Em uma biblioteca histórica na cidade de Tréveris, atualmente Alemanha, há um manuscrito feito provavelmente entre os anos 800 e 825 com o texto do livro bíblico do Apocalipse. Totalmente ilustrado com iluminuras. 


"Uma gravura mostra a luta do Arcanjo Miguel contra os anjos rebeldes. Nessa gravura, há dois grupos de anjos: os rebeldes e os que permaneceram fiéis a Deus. O interessante é que não há nenhuma distinção entre ambos os grupos, apenas a posição de cada um no quadro", diz Edin Sued Abumanssur, professor do departamento de Teologia e Ciências da Religião da Pontifícia Universidade Católica de São Paulo (PUC-SP).

Essa é, talvez, a mais antiga representação dos demônios de que se tem notícia."

"Nele, o diabo é representado como um enorme dragão, mas seus companheiros rebeldes e decaídos são iguais aos anjos que os fizeram precipitar: têm asas, vestes longas, cabelos encaracolados. A única coisa que lhes falta é a aureola", descreve a jornalista e escritora italiana Paola Giovetti, no livro "L'Angelo Caduto" (O Anjo Caído).

Segundo Abumanssur, ao longo da história, observa-se uma correlação entre os momentos políticos e sociais e as representações do diabo.
^^^^
(ENUNCIADO) Cite na íntegra o texto sobre as representações do diabo. Baseie-se somente no texto sobre as representações do diabo.
^^^^
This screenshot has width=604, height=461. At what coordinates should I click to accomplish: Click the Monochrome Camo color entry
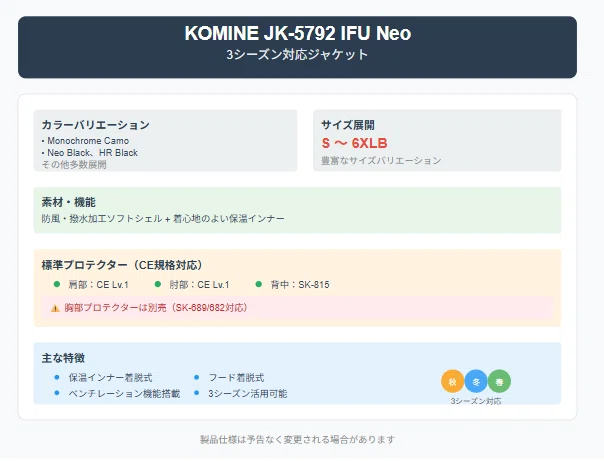pyautogui.click(x=88, y=141)
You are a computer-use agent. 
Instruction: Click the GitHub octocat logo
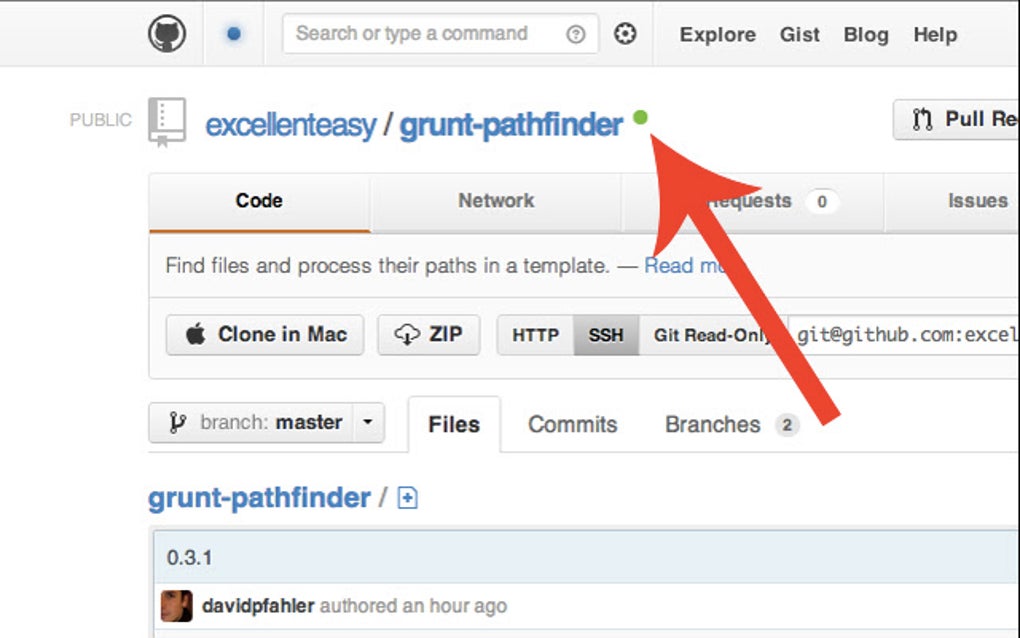click(168, 33)
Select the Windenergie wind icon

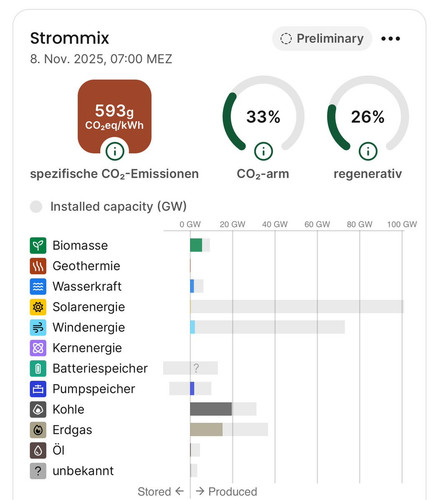tap(38, 328)
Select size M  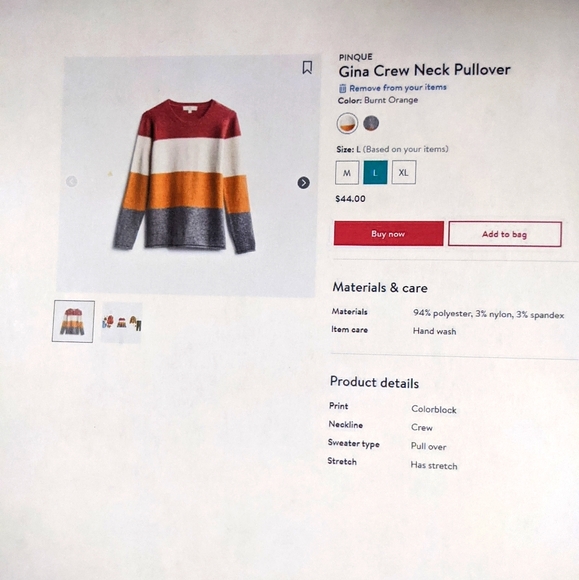[x=347, y=172]
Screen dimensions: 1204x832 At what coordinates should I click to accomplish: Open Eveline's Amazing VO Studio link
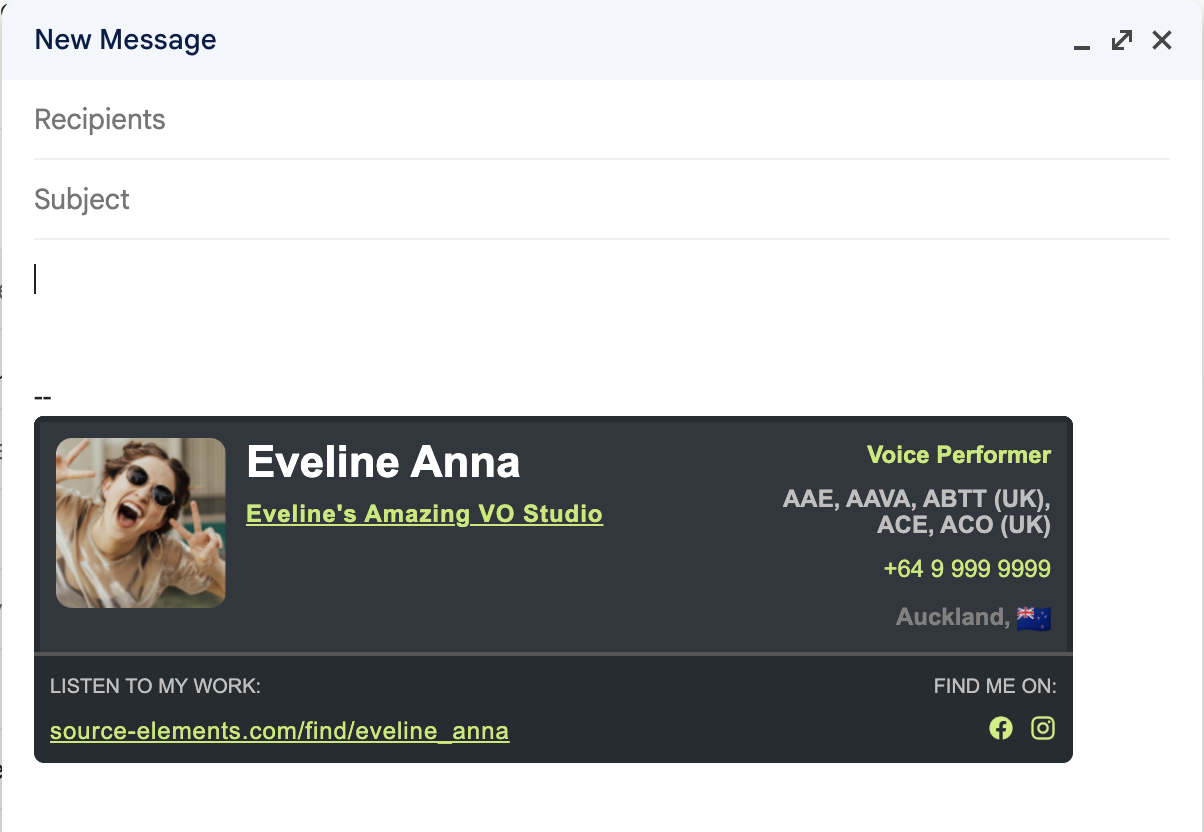(x=424, y=514)
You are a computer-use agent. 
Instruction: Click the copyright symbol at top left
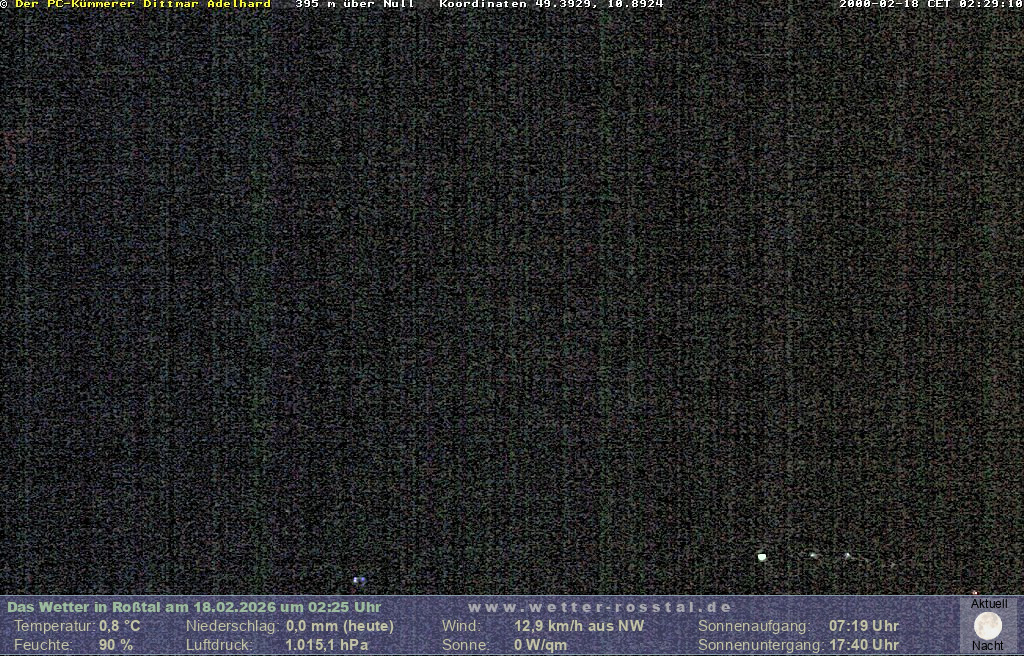4,4
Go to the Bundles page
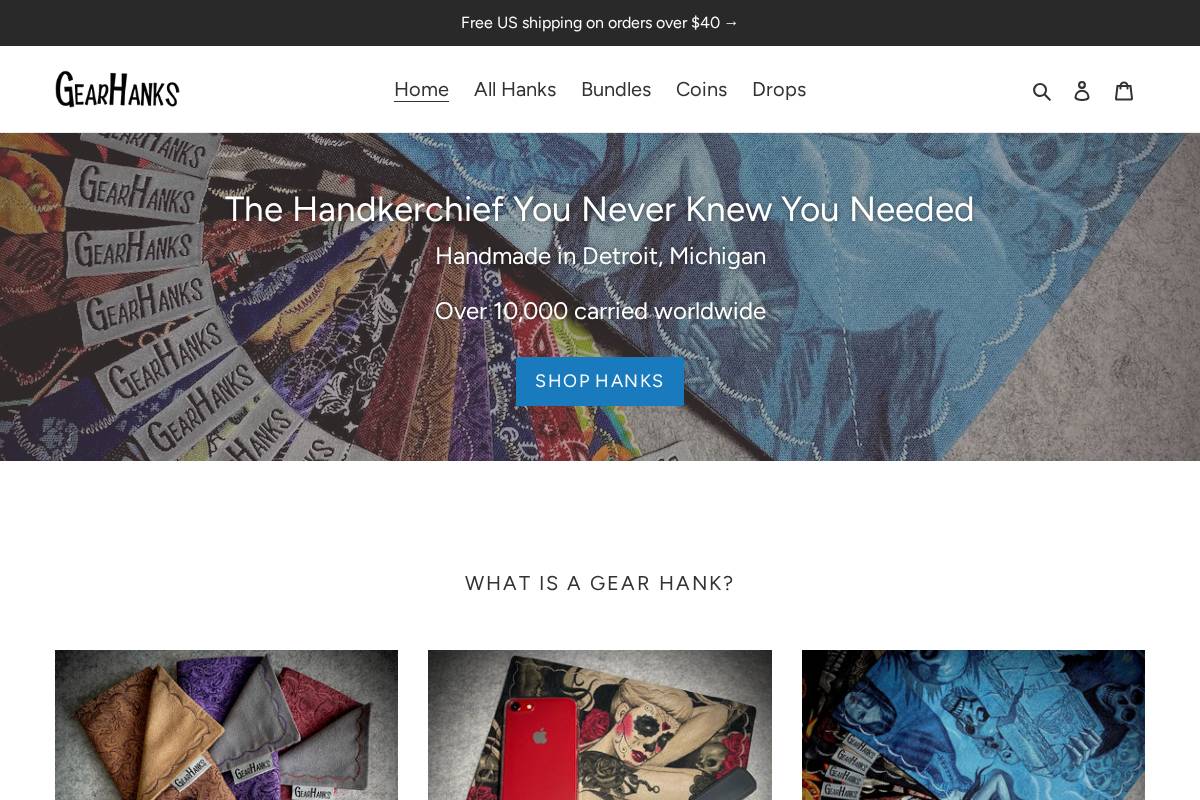1200x800 pixels. pos(616,89)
^^^^
(RESPOSTA)
Em uma biblioteca histórica na cidade de Tréveris, atualmente Alemanha, há um manuscrito feito provavelmente entre os anos 800 e 825 com o texto do livro bíblico do Apocalipse. Totalmente ilustrado com iluminuras. 


"Uma gravura mostra a luta do Arcanjo Miguel contra os anjos rebeldes. Nessa gravura, há dois grupos de anjos: os rebeldes e os que permaneceram fiéis a Deus. O interessante é que não há nenhuma distinção entre ambos os grupos, apenas a posição de cada um no quadro", diz Edin Sued Abumanssur, professor do departamento de Teologia e Ciências da Religião da Pontifícia Universidade Católica de São Paulo (PUC-SP).

Essa é, talvez, a mais antiga representação dos demônios de que se tem notícia."

"Nele, o diabo é representado como um enorme dragão, mas seus companheiros rebeldes e decaídos são iguais aos anjos que os fizeram precipitar: têm asas, vestes longas, cabelos encaracolados. A única coisa que lhes falta é a aureola", descreve a jornalista e escritora italiana Paola Giovetti, no livro "L'Angelo Caduto" (O Anjo Caído).

Segundo Abumanssur, ao longo da história, observa-se uma correlação entre os momentos políticos e sociais e as representações do diabo.